Magnus Dewi - Earth Plates (2014)

I get grumpy about writing up music at times. At these times I'll become detached from this blog, or at best write some reviews that are less reviews than me musing about myself. Check out the Leggy and Menschliche Energie posts to see that for yourself. And I liked those albums, liked them very much, mind you. Just didn't get my fucking kicks, looking like I can write or whatever by just describing the music. Well, this time I don't think I have enough words to tell you what the music is about. Magnus Dewi is the moniker used by a Frenchman play a music style that is of a decidedly American origin. So here is my attempt to explain that statement and turn a few people onto a genre of music I hold especially dear and this new French practitioner of it.

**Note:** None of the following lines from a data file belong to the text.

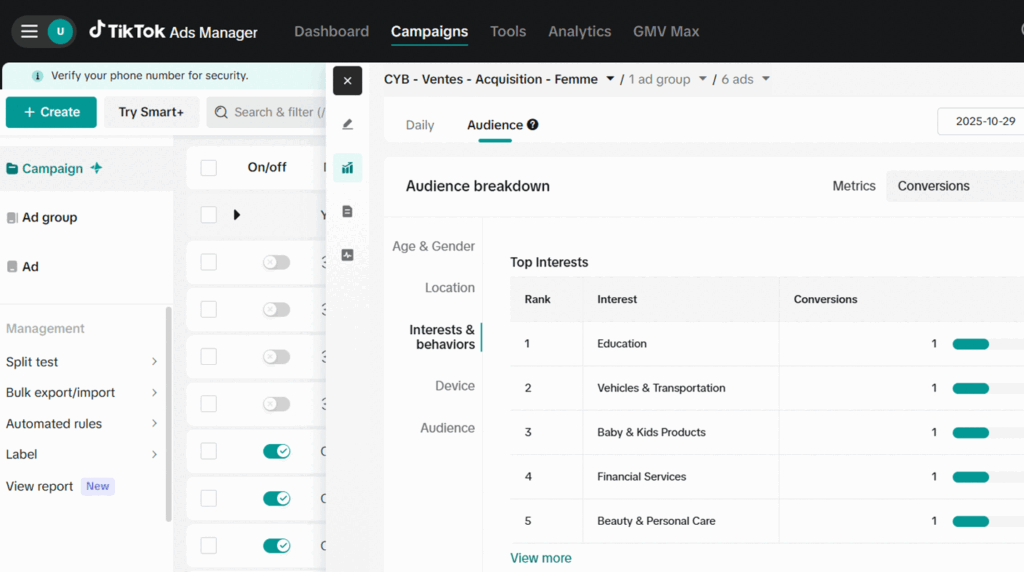Click the pencil edit icon in side panel
Viewport: 1024px width, 572px height.
[x=347, y=125]
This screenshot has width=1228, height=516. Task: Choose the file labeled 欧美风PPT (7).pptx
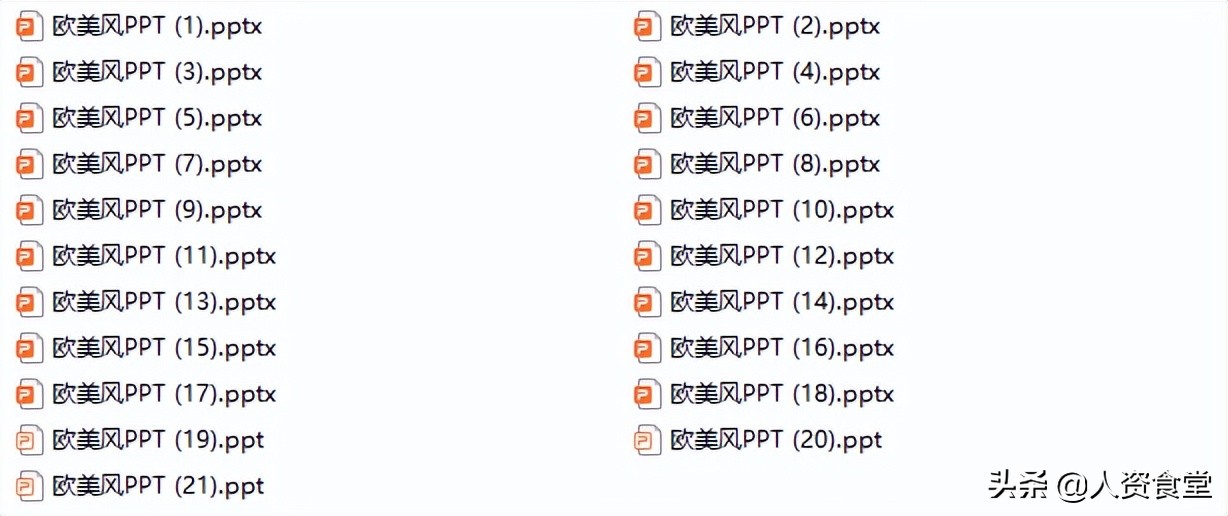click(x=157, y=165)
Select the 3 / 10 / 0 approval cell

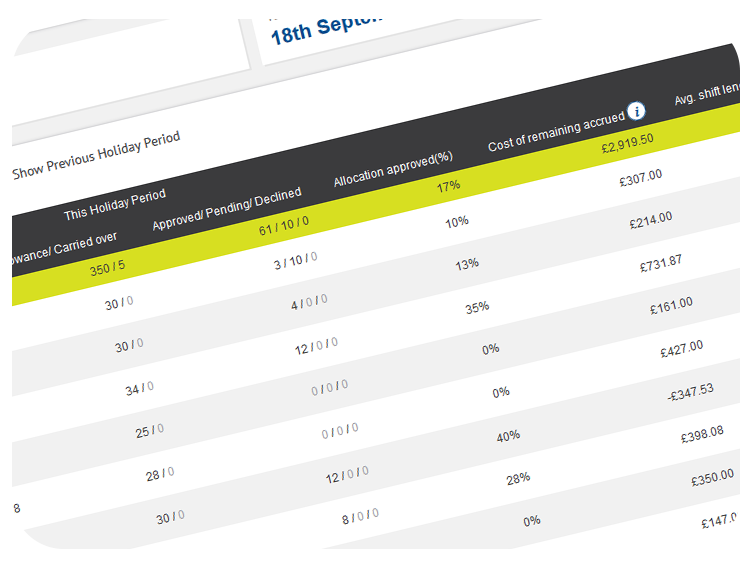click(295, 261)
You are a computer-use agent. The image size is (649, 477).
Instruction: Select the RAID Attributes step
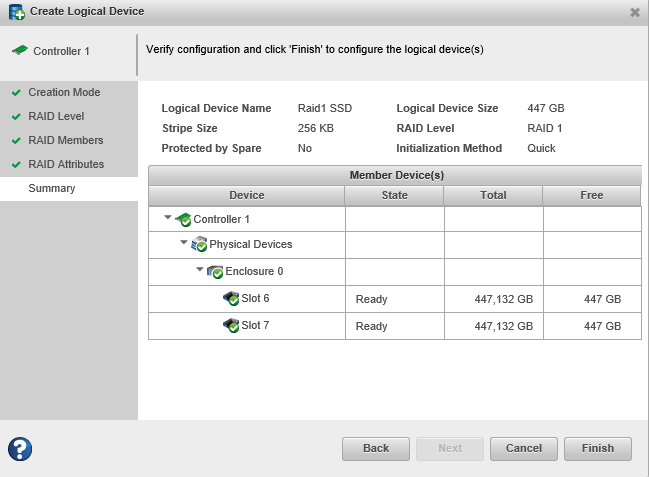click(66, 164)
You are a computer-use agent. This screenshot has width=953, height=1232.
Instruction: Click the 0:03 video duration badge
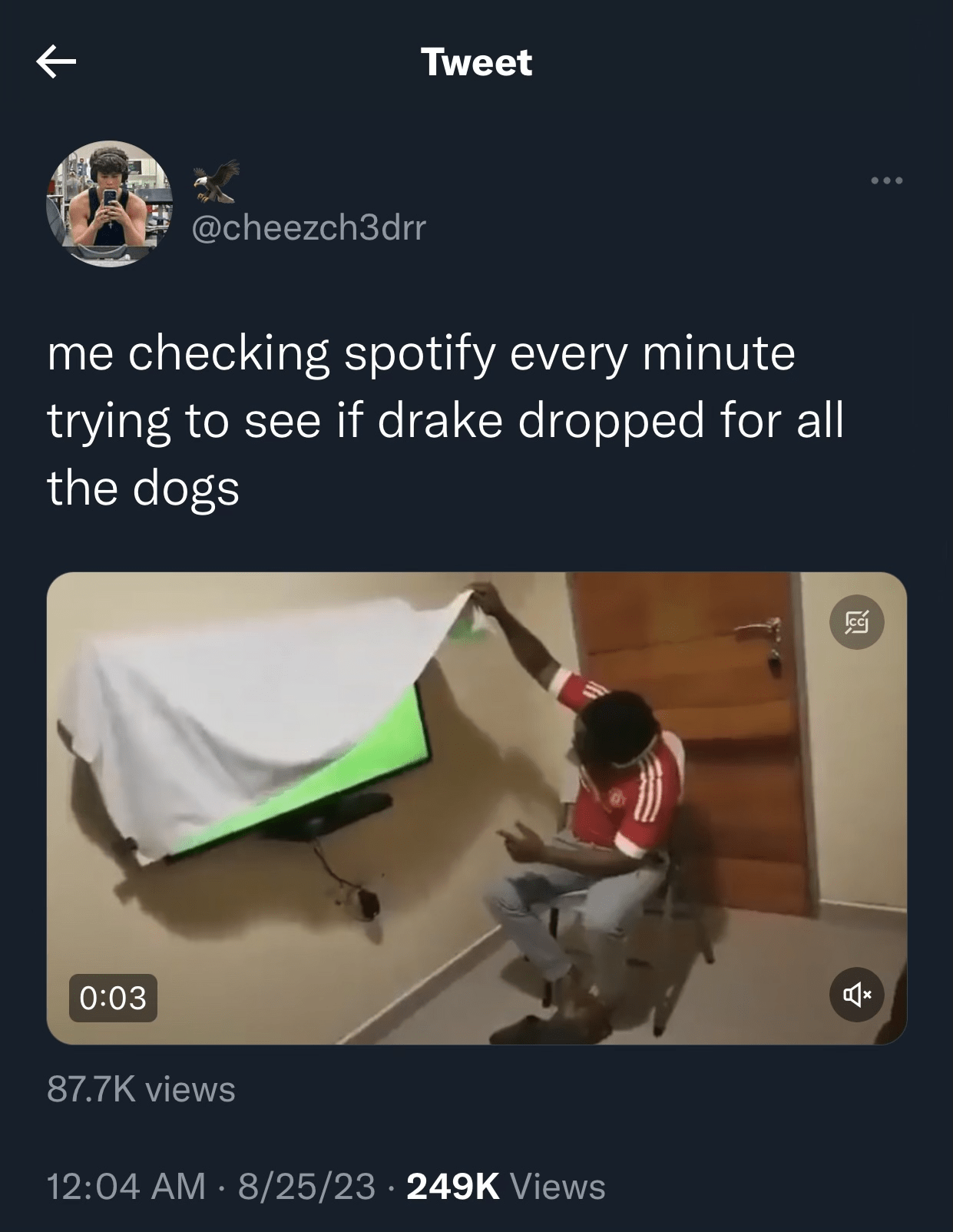pyautogui.click(x=113, y=998)
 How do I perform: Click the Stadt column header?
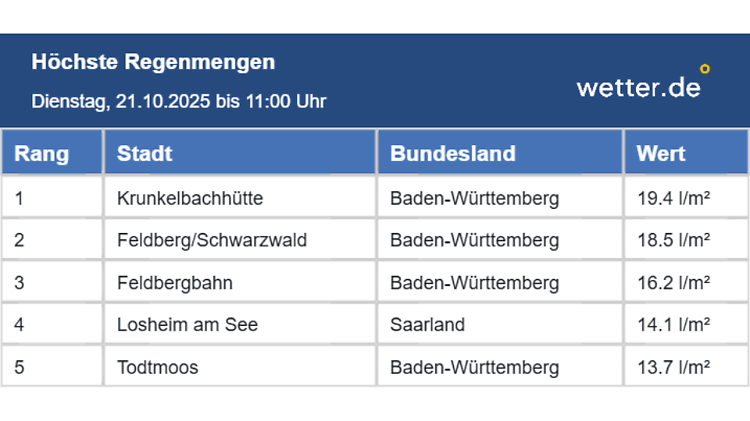pyautogui.click(x=145, y=154)
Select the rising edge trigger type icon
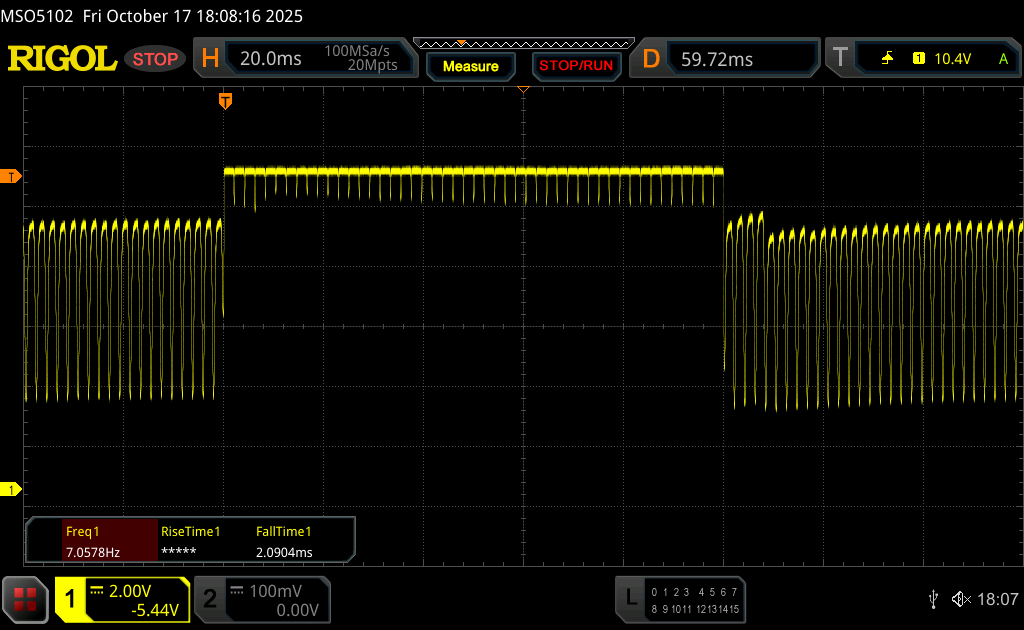This screenshot has width=1024, height=630. [887, 59]
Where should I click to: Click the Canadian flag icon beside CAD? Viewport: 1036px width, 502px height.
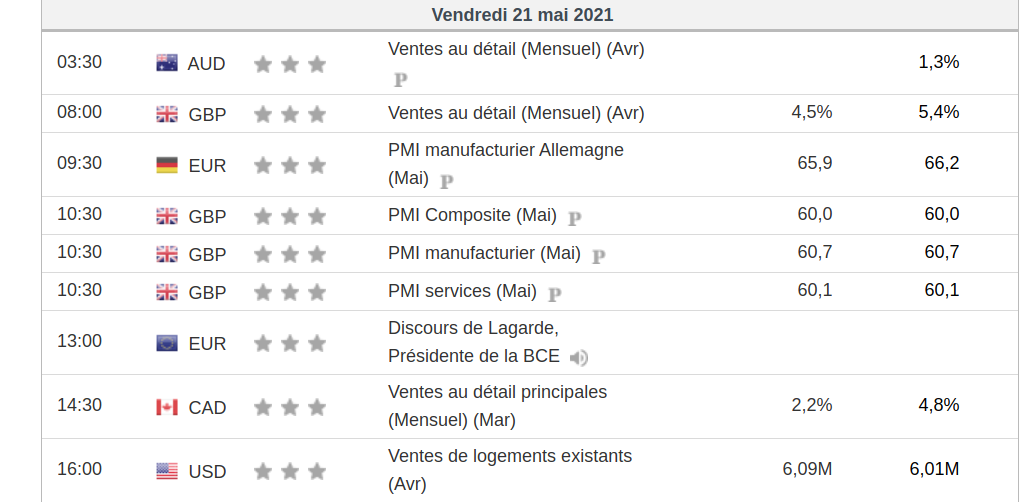[x=167, y=407]
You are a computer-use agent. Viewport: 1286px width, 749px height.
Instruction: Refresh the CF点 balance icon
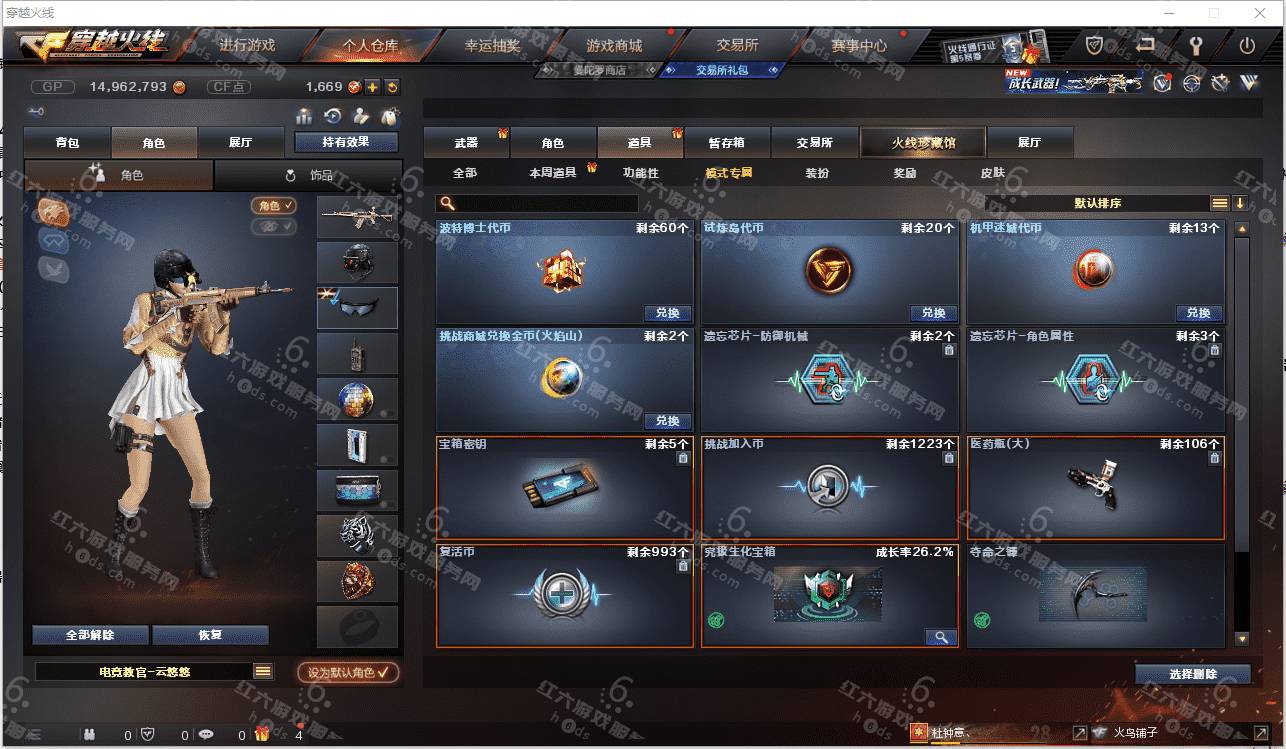point(392,87)
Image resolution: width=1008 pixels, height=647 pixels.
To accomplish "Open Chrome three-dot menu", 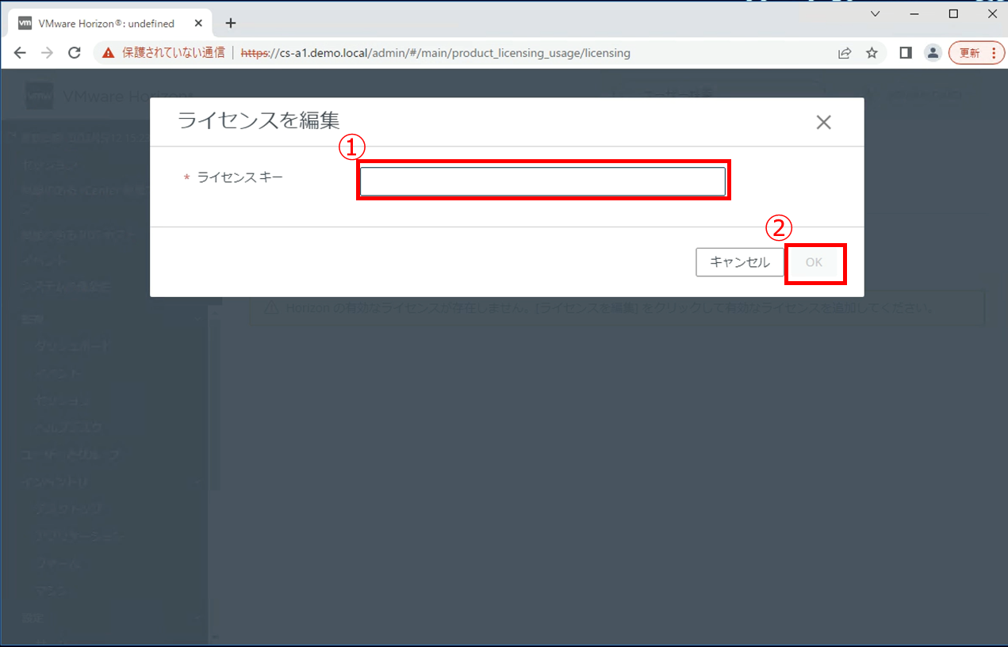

Earth Plates is tagged "american primitive" on the bandcamp page, which immediately caught my eye as this is the name given the style of playing done by a personal favorite musician of mine and something of a cultural hero in my life, John Fahey. This man was many things, but perhaps most centrally to this story is that he was a musician that came into adulthood in the period of the 1960s where in folk and blues revivals were gaining tremendous popularity in the United States. Fahey possessed a vast knowledge of American music of all sorts as a record collector, musicologist and songwriter and he didn't want to pigeonhole his music as "folk" like many of his contemporaries. He incorporated much more than the American folk tradition, pulling from the blues, gospel, bluegrass in the era that provided us with our modern conception of psychedelia to make a raw, essential American music. This has been called American Primitivism and has a listen of adherents to the form, but I still find Fahey's the supreme example. It isn't simple by any means, most of the best songs are long numbers that have a droning element in how this use repetition and variation to a degree that parallels the best of avant-garde psychedelic music.

For this to have traveled to Europe and been taken up by a skilled French musician is perhaps one of the more amazing and delightful features of this over globalizing world the internet is pushing us toward. Magnus Dewi has a stripped down, pure sort of interoperation of the style on this album. So skillfully are the songs played if given the album without context I could have mistook for an established player in the American Primitive pantheon like James Blackshaw or Leo Kottke. Earth Plates is an absolute delight to hear and I have already been lost of hours in repeated listening of this magnificence effort.

In case any of you wondered how I found this, it was a submitted album just like the dozens of others that come in every month. Good on Magnus Dewi for finding me, as I don't know if he heard me go off about John Fahey for several minutes on one of the earlier episodes of the podcast and how I find so much in his personal story, connection to entho-musicology and the sublimeness of his playing to be inspired by. Anything that invokes that strong attachment is wonderful, but to have a musician that can live up to that remarkably high standard is the truly exceptional aspect of this experience for me. So don't hesitate any longer and give a listen to Earth Plates by Magnus Dewi, put out by the Vilaine Mouche label.